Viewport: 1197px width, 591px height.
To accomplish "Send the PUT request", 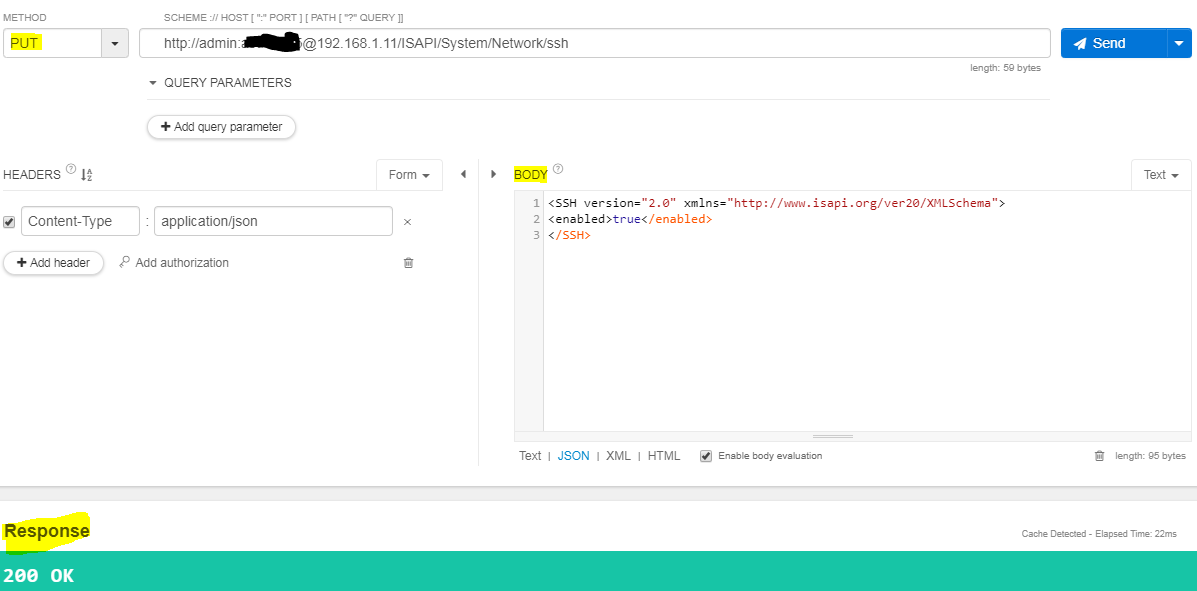I will [1112, 43].
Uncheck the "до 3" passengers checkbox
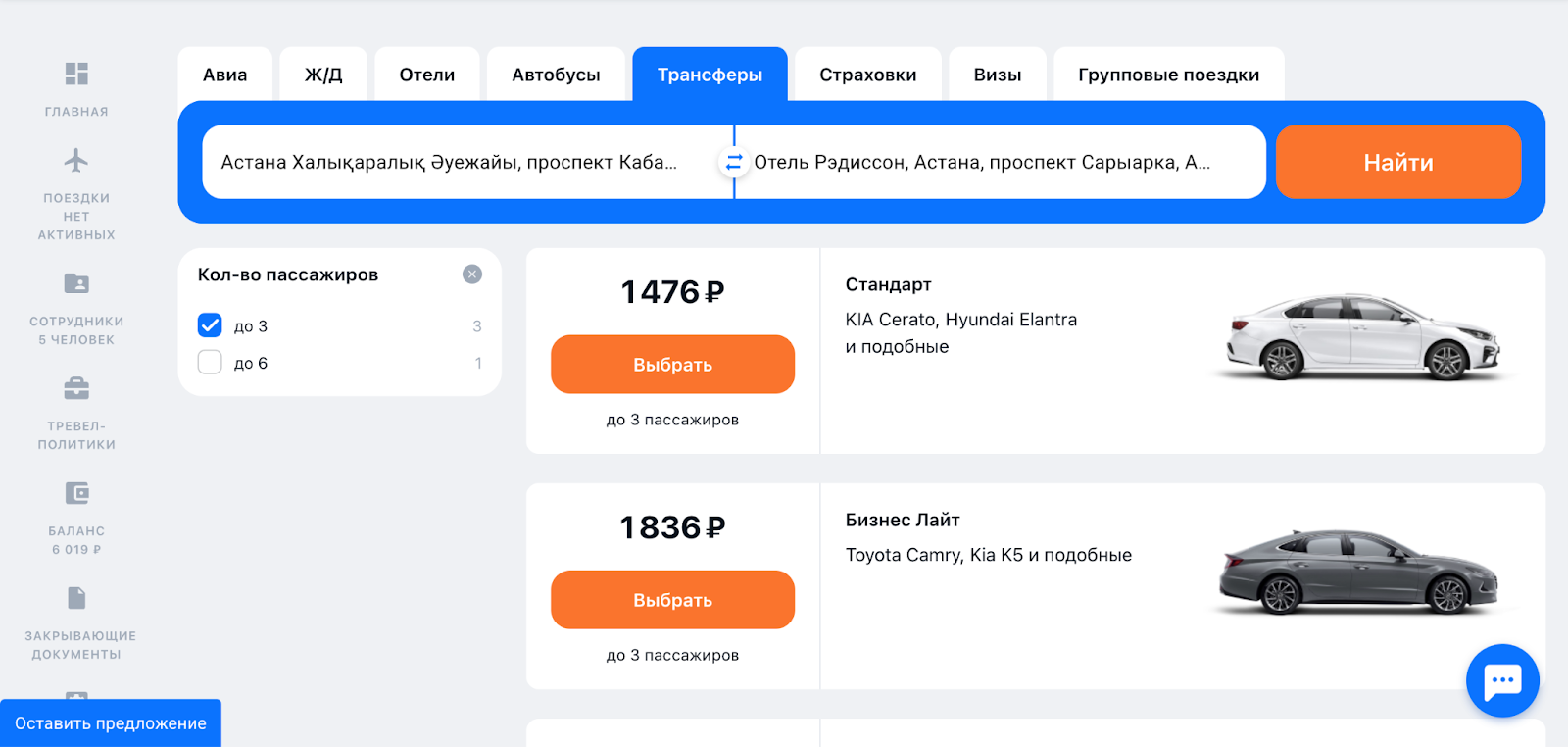 click(210, 325)
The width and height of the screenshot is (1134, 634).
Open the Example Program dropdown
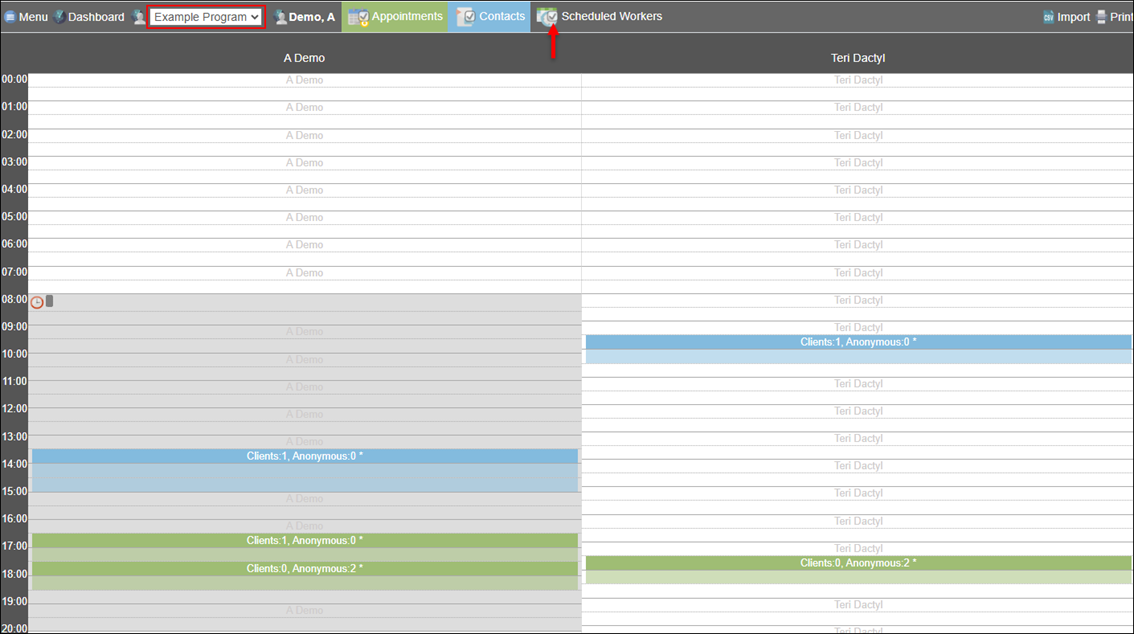206,17
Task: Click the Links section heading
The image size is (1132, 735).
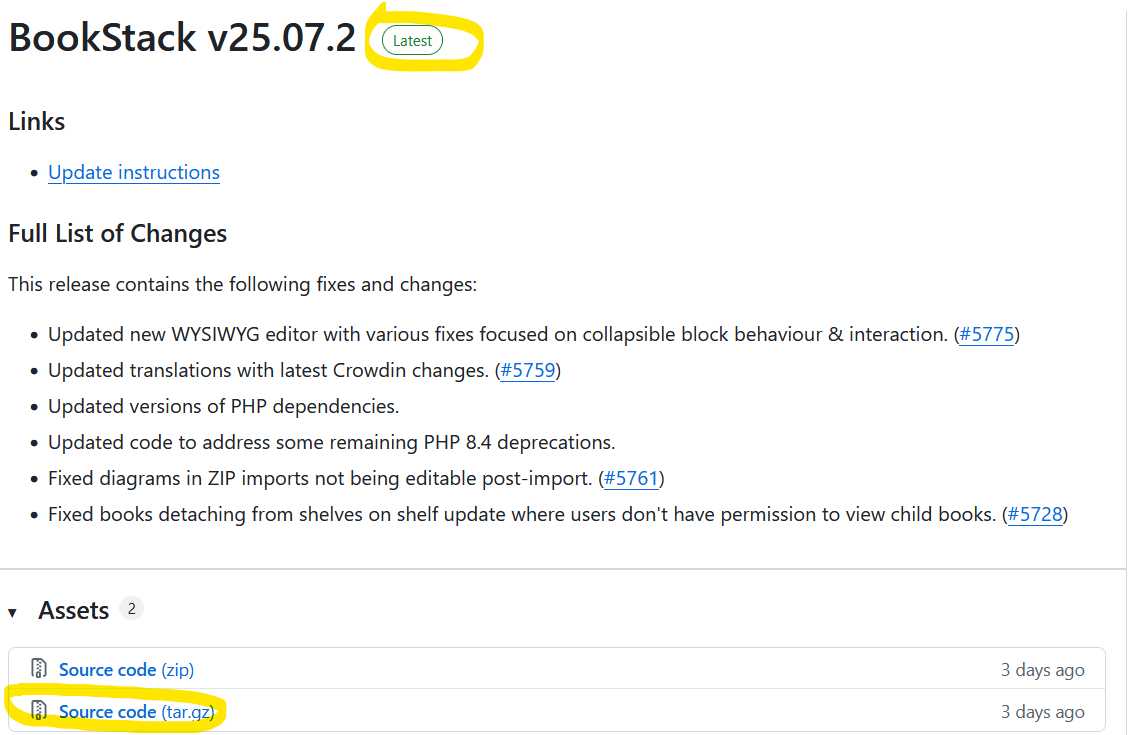Action: coord(37,122)
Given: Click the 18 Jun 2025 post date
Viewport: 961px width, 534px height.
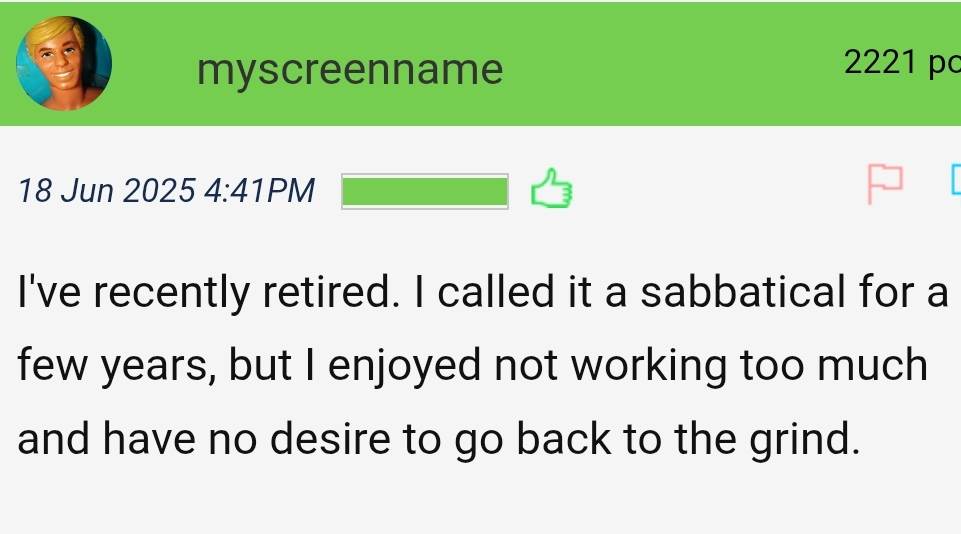Looking at the screenshot, I should pyautogui.click(x=107, y=190).
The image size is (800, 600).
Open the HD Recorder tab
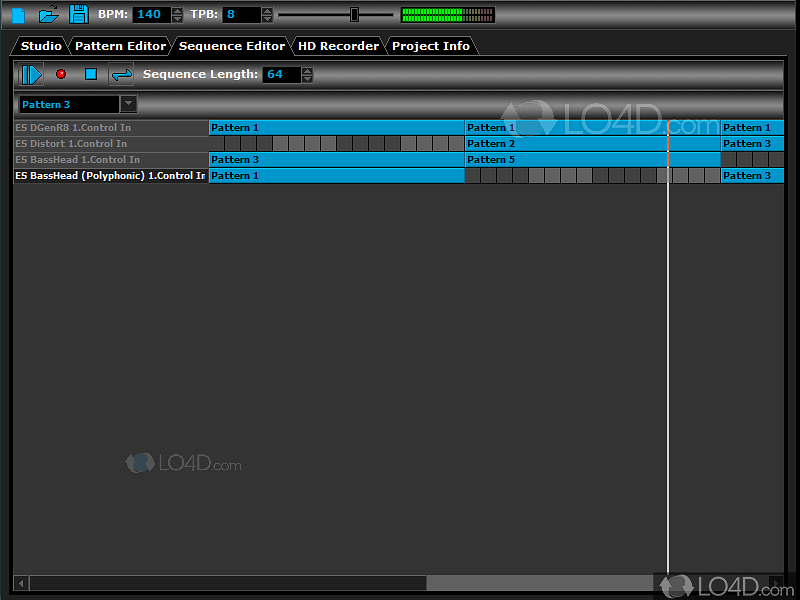[x=338, y=45]
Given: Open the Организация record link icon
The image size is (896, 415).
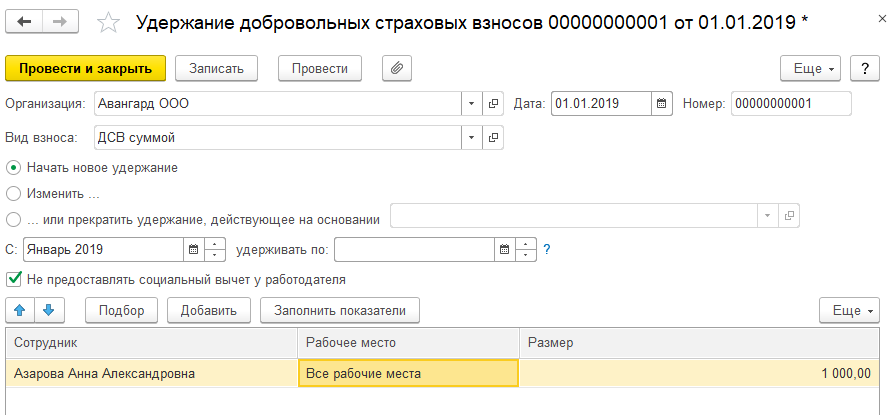Looking at the screenshot, I should coord(493,104).
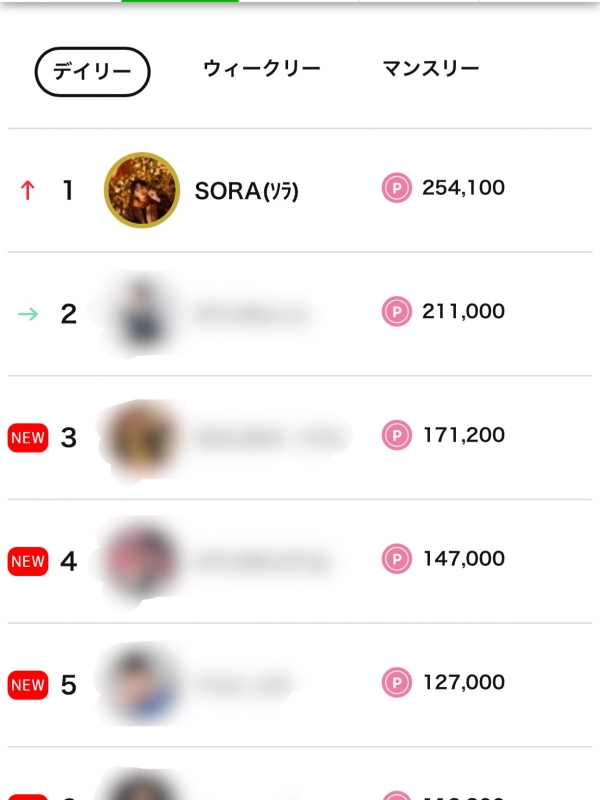Screen dimensions: 600x800
Task: Click the 254,100 point total for SORA
Action: 464,188
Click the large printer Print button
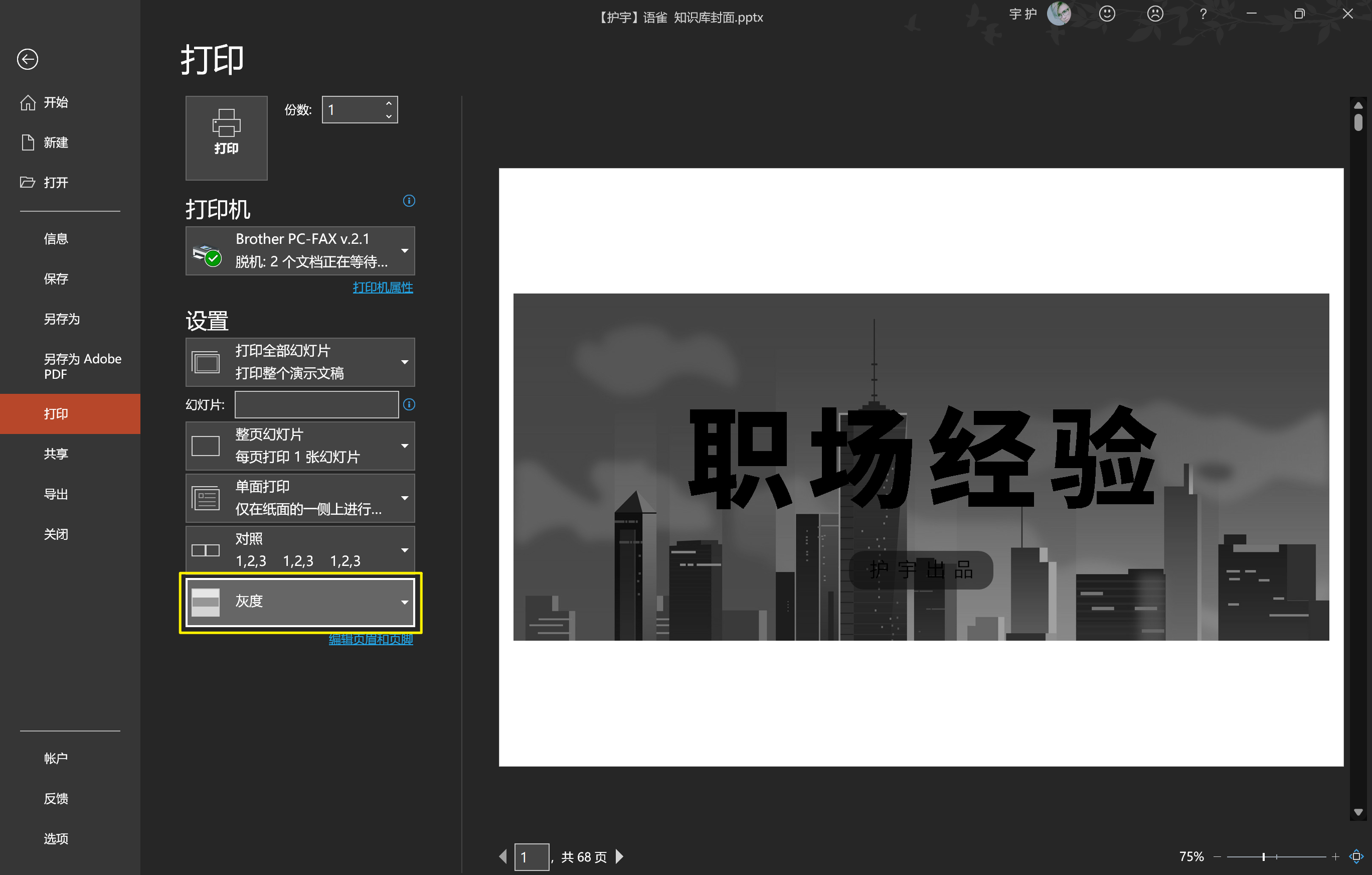 coord(226,137)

• _Task details_: Copy out the part of the records that opens with the line containing "Given: Click the 18 Jun 2025 post date" and closes with the line containing "[x=338, y=45]", keeping every line unchanged. Leave the pictures out.

• _Result below_:
Given: Click the 18 Jun 2025 post date
Viewport: 961px width, 534px height.
Looking at the screenshot, I should pyautogui.click(x=107, y=190).
The image size is (800, 600).
Open the HD Recorder tab
[x=338, y=45]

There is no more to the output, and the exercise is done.